This Image Of Jupiter Is So Detailed It Seems Fake
The stunning image below was captured by Voyager 1 34 years ago, but Björn Jónsson has just strung together 14 pictures captured by the satellite, which is currently on its way out of the solar system and has entered a new region of space we didn't know about.
The incredibly detailed image shows Jupiter's moons Io (the bright moon on the left) and Europa (on the right):
NASA / JPL / Bjorn Jonsson
Here's a zoomable image to see the moons up close.
Here's how he put together the image, from his guest blog at the Planetary Society:
The images were obtained from a range of 7.3 million kilometers on February 27, 1979. This is slightly closer than in an earlier mosaic I posted that includes the Great Red Spot, which makes this the highest resolution global Voyager mosaic of Jupiter that I know of (there is a Cassini mosaic where the resolution is slightly higher though). Voyager 1 was imaging Jupiter through orange and violet filters so I had to make synthetic green and do some color processing to get something resembling an RGB image. I used 14 orange/violet image pairs (28 images). Overall the color and contrast should be fairly accurate.
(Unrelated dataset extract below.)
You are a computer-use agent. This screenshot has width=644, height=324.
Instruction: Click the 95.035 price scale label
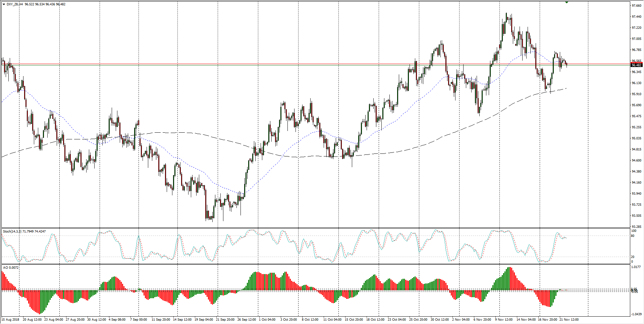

The processing is similar to the processing of the earlier big mosaic. The main exception is that I had to fill a very small gap near the north pole by 'cloning' adjacent areas. Since the satellites moved relative to Jupiter between the orange and violet images the satellite images had to be processed separately from Jupiter and then 'merged' into the 'background' (Jupiter). The result in effect shows the position of the satellites and the appearance of the Jovian clouds near the satellites in the violet images.